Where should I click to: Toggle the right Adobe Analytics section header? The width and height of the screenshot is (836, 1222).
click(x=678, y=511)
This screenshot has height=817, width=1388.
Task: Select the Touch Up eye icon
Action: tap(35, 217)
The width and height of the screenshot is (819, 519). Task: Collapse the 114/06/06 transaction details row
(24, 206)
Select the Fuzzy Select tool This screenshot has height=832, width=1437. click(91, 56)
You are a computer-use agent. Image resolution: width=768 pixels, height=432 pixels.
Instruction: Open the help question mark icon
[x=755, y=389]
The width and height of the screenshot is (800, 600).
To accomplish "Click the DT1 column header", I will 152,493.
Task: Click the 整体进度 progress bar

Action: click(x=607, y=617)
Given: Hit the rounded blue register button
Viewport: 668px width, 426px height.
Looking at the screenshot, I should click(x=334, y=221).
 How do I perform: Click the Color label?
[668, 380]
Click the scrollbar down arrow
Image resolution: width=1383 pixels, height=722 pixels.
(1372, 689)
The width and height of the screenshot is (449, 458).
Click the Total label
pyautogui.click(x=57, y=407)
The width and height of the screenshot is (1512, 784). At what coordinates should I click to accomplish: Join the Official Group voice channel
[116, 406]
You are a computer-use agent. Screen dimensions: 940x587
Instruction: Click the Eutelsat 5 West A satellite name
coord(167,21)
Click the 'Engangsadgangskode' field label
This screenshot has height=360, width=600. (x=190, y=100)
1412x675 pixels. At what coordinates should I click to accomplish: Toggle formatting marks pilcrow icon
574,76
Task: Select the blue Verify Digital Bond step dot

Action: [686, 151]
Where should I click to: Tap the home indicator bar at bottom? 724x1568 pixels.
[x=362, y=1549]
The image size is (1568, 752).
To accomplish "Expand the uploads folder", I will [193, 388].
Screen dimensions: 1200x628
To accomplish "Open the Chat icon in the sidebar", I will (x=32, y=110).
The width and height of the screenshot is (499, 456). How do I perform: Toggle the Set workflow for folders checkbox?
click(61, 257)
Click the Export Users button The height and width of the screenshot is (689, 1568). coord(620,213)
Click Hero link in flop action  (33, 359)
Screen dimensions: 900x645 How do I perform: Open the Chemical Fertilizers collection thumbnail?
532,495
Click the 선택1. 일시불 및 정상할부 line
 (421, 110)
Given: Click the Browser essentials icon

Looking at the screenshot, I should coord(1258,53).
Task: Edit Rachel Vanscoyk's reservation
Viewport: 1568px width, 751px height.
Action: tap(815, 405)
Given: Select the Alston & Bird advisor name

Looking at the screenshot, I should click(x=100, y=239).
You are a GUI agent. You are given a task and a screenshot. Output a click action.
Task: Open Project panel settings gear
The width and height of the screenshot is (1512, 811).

◆ ◆ ◆ ◆

• [REQUIREMENTS]: Format the listing above as a Markdown table with the columns Row and Text, putting each line in its own numbered row and leaving out blank lines.

• [TASK SOLUTION]:
| Row | Text |
|---|---|
| 1 | Where should I click to: Toggle the right Adobe Analytics section header? The width and height of the screenshot is (836, 1222). |
| 2 | click(x=678, y=511) |
| 3 | This screenshot has height=817, width=1388. |
| 4 | Task: Select the Touch Up eye icon |
| 5 | Action: tap(35, 217) |
| 6 | The width and height of the screenshot is (819, 519). Task: Collapse the 114/06/06 transaction details row |
| 7 | (24, 206) |
| 8 | Select the Fuzzy Select tool This screenshot has height=832, width=1437. click(91, 56) |
| 9 | You are a computer-use agent. Image resolution: width=768 pixels, height=432 pixels. |
| 10 | Instruction: Open the help question mark icon |
| 11 | [x=755, y=389] |
| 12 | The width and height of the screenshot is (800, 600). |
| 13 | To accomplish "Click the DT1 column header", I will 152,493. |
| 14 | Task: Click the 整体进度 progress bar |
| 15 | Action: click(x=607, y=617) |
| 16 | Given: Hit the rounded blue register button |
| 17 | Viewport: 668px width, 426px height. |
| 18 | Looking at the screenshot, I should click(x=334, y=221). |
| 19 |  How do I perform: Click the Color label? |
| 20 | [668, 380] |
| 21 | Click the scrollbar down arrow |
| 22 | Image resolution: width=1383 pixels, height=722 pixels. |
| 23 | (1372, 689) |
| 24 | The width and height of the screenshot is (449, 458). |
| 25 | Click the Total label |
| 26 | pyautogui.click(x=57, y=407) |
| 27 | The width and height of the screenshot is (1512, 784). At what coordinates should I click to accomplish: Join the Official Group voice channel |
| 28 | [116, 406] |
| 29 | You are a computer-use agent. Screen dimensions: 940x587 |
| 30 | Instruction: Click the Eutelsat 5 West A satellite name |
| 31 | coord(167,21) |
| 32 | Click the 'Engangsadgangskode' field label |
| 33 | This screenshot has height=360, width=600. (x=190, y=100) |
| 34 | 1412x675 pixels. At what coordinates should I click to accomplish: Toggle formatting marks pilcrow icon |
| 35 | 574,76 |
| 36 | Task: Select the blue Verify Digital Bond step dot |
| 37 | Action: [686, 151] |
| 38 | Where should I click to: Tap the home indicator bar at bottom? 724x1568 pixels. |
| 39 | [x=362, y=1549] |
| 40 | The image size is (1568, 752). |
| 41 | To accomplish "Expand the uploads folder", I will [193, 388]. |
| 42 | Screen dimensions: 1200x628 |
| 43 | To accomplish "Open the Chat icon in the sidebar", I will (x=32, y=110). |
| 44 | The width and height of the screenshot is (499, 456). How do I perform: Toggle the Set workflow for folders checkbox? |
| 45 | click(61, 257) |
| 46 | Click the Export Users button The height and width of the screenshot is (689, 1568). coord(620,213) |
| 47 | Click Hero link in flop action  (33, 359) |
| 48 | Screen dimensions: 900x645 How do I perform: Open the Chemical Fertilizers collection thumbnail? |
| 49 | 532,495 |
| 50 | Click the 선택1. 일시불 및 정상할부 line |
| 51 |  (421, 110) |
| 52 | Given: Click the Browser essentials icon |
| 53 | Looking at the screenshot, I should coord(1258,53). |
| 54 | Task: Edit Rachel Vanscoyk's reservation |
| 55 | Viewport: 1568px width, 751px height. |
| 56 | Action: tap(815, 405) |
| 57 | Given: Select the Alston & Bird advisor name |
| 58 | Looking at the screenshot, I should click(x=100, y=239). |
| 59 | You are a GUI agent. You are given a task and a screenshot. Output a click action. |
| 60 | Task: Open Project panel settings gear |
| 61 | The width and height of the screenshot is (1512, 811). |